Collected data entries:
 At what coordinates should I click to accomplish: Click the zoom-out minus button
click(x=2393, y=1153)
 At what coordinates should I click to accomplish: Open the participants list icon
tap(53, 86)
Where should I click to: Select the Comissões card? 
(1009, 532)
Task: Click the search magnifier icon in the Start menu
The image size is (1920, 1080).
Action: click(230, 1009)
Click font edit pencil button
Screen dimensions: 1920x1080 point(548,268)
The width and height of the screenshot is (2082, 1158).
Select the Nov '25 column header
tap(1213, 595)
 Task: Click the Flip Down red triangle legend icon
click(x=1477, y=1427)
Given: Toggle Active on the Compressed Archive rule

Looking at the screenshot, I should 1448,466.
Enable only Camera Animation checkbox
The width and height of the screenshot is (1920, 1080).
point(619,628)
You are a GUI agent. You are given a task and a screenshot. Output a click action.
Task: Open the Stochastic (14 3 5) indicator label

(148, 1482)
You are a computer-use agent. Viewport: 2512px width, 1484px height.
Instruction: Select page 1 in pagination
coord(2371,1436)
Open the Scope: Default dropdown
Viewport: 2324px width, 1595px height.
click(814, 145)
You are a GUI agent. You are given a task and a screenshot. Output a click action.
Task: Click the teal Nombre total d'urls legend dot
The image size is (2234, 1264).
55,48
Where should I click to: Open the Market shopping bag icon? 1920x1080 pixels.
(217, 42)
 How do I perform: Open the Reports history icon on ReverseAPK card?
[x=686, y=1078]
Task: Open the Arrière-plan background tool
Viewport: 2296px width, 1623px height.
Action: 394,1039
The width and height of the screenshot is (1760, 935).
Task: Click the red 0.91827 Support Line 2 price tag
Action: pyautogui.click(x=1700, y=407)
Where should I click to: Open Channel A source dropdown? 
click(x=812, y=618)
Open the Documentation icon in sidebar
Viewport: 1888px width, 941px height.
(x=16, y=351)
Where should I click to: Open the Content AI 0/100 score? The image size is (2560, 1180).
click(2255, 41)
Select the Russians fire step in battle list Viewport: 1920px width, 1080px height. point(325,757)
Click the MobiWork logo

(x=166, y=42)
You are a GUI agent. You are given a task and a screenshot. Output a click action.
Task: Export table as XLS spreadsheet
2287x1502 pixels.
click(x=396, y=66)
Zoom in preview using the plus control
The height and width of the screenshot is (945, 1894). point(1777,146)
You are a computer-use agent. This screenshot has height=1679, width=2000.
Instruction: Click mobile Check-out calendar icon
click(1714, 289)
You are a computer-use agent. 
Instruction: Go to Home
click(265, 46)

Work request
Respond with nothing but the number of lines in the entries that contain the string "computer".

Response below
3